---------- Data for the task
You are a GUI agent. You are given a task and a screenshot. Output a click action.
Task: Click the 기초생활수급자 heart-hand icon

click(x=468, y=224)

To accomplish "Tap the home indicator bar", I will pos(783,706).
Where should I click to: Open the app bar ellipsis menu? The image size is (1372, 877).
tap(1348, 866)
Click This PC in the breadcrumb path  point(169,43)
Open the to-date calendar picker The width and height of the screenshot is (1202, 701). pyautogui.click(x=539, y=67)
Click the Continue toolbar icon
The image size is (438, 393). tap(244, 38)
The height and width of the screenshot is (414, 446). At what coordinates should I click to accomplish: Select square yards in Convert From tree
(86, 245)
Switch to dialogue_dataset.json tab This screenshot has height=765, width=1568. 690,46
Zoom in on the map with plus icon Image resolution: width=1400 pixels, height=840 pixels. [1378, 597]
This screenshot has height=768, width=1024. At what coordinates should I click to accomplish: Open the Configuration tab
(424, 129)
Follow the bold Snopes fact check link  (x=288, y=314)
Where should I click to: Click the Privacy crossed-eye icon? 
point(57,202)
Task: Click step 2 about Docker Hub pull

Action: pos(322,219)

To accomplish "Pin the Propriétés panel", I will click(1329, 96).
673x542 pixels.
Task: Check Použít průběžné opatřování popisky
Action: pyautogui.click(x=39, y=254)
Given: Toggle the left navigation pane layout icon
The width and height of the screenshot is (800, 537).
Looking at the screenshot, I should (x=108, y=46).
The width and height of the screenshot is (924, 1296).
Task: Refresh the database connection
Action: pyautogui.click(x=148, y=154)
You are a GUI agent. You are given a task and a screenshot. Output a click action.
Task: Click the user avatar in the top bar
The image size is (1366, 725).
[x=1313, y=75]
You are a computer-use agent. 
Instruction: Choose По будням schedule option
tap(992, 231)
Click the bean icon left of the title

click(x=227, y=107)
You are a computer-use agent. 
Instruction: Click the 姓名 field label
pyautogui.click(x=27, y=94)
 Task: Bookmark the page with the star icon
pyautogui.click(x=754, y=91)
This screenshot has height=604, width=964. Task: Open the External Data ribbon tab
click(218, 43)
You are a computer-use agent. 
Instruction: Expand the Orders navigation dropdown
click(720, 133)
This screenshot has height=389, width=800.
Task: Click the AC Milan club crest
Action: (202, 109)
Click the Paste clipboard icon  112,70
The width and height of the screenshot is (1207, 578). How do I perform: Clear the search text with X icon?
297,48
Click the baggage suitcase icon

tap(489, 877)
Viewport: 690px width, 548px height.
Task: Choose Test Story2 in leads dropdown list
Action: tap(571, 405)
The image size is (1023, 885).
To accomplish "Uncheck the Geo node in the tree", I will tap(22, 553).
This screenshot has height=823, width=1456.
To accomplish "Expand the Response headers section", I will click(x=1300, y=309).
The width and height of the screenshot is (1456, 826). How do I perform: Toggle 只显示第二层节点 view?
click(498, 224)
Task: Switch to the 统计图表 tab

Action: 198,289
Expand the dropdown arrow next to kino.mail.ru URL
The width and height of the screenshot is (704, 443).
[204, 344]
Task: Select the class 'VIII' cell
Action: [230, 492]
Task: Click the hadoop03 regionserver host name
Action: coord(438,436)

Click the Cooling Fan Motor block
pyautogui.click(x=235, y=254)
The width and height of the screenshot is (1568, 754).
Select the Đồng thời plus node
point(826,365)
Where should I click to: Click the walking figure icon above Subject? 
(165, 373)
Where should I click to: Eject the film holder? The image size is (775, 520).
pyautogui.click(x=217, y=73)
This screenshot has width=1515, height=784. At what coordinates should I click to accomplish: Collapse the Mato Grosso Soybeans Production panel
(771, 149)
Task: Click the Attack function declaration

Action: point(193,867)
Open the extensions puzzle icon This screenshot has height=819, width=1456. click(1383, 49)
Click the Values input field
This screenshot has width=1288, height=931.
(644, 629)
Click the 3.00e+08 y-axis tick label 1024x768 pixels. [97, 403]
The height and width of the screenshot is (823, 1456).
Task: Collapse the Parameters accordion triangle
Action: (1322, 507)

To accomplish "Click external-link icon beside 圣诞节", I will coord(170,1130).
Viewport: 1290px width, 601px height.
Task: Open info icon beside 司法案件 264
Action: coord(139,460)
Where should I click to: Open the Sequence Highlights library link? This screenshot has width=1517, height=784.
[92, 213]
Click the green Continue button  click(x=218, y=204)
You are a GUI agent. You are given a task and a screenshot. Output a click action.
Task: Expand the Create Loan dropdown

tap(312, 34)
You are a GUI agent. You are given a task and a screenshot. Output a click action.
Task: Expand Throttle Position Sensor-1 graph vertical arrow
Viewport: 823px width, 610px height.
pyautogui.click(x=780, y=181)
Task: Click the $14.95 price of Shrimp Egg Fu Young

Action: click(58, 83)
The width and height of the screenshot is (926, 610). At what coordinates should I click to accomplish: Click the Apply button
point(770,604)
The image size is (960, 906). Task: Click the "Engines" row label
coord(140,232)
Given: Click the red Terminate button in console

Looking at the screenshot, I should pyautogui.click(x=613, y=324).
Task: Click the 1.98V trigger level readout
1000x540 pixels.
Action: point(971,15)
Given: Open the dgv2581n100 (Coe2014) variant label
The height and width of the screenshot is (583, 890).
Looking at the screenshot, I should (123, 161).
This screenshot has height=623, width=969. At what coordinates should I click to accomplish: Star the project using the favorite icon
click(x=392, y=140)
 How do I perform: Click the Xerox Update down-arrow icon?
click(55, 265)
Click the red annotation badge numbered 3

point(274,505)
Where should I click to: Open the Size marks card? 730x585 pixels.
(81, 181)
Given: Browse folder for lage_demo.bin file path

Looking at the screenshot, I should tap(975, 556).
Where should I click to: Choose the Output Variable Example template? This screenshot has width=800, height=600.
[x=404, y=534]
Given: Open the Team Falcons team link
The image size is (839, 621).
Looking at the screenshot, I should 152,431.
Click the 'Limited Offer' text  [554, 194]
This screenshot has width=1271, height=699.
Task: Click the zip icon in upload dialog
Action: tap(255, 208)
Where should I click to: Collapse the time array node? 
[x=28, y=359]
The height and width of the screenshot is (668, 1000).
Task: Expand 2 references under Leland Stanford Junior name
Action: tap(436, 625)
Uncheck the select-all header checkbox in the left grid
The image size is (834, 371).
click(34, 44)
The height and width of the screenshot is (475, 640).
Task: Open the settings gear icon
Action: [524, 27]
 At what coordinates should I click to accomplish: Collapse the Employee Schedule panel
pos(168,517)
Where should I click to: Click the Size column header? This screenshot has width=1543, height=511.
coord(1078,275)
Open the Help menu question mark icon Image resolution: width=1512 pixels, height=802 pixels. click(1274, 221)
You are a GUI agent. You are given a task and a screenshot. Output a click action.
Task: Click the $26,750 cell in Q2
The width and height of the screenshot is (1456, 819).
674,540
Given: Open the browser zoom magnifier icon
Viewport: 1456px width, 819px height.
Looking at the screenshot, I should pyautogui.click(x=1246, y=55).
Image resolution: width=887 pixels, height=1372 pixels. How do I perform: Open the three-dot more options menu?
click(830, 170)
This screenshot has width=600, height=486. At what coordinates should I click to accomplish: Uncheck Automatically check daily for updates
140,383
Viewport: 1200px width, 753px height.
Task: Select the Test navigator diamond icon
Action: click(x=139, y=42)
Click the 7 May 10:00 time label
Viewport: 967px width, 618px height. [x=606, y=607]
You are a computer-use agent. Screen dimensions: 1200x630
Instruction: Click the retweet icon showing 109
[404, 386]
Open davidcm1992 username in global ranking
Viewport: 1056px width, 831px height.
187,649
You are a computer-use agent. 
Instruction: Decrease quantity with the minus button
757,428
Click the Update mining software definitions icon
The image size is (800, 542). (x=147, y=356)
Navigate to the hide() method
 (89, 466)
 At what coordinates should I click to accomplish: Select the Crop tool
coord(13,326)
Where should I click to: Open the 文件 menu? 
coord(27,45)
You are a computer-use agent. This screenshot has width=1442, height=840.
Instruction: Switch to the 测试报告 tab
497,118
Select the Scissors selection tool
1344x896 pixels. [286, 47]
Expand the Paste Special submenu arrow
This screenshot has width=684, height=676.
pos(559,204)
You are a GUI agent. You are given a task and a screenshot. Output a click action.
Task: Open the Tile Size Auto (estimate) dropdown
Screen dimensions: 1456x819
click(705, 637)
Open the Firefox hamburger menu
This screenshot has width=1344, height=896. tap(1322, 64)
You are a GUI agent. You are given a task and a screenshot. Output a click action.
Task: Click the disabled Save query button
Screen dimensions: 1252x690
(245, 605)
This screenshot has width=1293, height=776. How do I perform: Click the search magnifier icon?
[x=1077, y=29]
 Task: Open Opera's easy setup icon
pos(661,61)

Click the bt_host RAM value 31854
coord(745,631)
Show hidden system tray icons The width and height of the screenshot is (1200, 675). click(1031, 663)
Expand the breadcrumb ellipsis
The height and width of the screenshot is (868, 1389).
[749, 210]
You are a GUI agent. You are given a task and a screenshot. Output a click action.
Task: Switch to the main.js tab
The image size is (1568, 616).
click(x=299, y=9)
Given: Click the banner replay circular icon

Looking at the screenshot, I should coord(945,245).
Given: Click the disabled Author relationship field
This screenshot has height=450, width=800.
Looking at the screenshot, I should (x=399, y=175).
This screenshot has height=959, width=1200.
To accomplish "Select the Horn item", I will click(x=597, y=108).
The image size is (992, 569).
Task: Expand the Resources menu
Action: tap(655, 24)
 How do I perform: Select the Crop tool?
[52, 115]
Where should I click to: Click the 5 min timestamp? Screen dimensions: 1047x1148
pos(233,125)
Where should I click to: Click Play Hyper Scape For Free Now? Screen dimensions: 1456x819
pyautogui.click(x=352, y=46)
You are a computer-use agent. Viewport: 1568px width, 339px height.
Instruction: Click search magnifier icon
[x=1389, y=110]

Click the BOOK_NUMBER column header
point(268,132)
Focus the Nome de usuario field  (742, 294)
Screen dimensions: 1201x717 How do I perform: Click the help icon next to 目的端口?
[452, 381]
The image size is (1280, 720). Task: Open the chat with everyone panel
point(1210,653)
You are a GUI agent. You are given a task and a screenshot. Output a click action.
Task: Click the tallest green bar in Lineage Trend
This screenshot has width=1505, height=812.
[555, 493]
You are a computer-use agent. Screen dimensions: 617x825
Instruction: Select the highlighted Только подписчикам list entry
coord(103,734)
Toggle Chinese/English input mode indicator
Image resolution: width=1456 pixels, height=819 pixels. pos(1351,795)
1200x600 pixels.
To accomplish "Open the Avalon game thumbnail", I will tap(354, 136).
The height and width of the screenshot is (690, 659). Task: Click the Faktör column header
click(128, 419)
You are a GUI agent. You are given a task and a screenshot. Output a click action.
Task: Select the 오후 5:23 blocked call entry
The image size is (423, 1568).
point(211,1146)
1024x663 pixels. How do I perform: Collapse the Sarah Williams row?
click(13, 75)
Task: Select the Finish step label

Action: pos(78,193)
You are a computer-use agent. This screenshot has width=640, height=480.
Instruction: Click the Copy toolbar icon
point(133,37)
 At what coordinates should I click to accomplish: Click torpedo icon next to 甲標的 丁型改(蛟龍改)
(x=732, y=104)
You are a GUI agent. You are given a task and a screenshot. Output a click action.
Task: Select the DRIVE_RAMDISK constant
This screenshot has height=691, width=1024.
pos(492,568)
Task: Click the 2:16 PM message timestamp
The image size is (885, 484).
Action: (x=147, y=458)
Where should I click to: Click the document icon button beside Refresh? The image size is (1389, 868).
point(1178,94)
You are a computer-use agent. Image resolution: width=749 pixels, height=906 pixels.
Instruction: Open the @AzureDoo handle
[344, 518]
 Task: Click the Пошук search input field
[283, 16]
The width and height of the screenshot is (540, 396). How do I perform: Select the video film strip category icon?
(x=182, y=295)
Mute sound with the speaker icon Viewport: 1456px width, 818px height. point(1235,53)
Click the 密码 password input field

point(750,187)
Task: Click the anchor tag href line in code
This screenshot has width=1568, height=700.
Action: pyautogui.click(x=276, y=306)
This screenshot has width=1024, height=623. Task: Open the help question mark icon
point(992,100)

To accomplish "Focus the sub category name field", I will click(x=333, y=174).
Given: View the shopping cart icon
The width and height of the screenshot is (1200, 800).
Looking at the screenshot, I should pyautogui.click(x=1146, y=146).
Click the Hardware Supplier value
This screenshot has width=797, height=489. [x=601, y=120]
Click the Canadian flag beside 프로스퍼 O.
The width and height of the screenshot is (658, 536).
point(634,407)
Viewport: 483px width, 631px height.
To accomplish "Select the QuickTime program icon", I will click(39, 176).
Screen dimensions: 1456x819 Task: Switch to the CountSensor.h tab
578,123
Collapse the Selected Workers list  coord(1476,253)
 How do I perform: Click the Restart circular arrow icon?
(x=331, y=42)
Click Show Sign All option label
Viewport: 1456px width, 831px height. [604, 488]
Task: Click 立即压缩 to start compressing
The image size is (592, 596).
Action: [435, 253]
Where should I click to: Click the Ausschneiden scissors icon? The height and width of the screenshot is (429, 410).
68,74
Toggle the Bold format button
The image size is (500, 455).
--------------------
• Task objective: Please put the records into a Markdown table with the columns Row and Line, starting with the line containing "Click the Paste" and going on through the line containing "Action: 198,289". Leave out blank lines.

• Written response:
| Row | Line |
|---|---|
| 1 | Click the Paste clipboard icon  112,70 |
| 2 | The width and height of the screenshot is (1207, 578). How do I perform: Clear the search text with X icon? |
| 3 | 297,48 |
| 4 | Click the baggage suitcase icon |
| 5 | tap(489, 877) |
| 6 | Viewport: 690px width, 548px height. |
| 7 | Task: Choose Test Story2 in leads dropdown list |
| 8 | Action: tap(571, 405) |
| 9 | The image size is (1023, 885). |
| 10 | To accomplish "Uncheck the Geo node in the tree", I will tap(22, 553). |
| 11 | This screenshot has height=823, width=1456. |
| 12 | To accomplish "Expand the Response headers section", I will click(x=1300, y=309). |
| 13 | The width and height of the screenshot is (1456, 826). How do I perform: Toggle 只显示第二层节点 view? |
| 14 | click(498, 224) |
| 15 | Task: Switch to the 统计图表 tab |
| 16 | Action: 198,289 |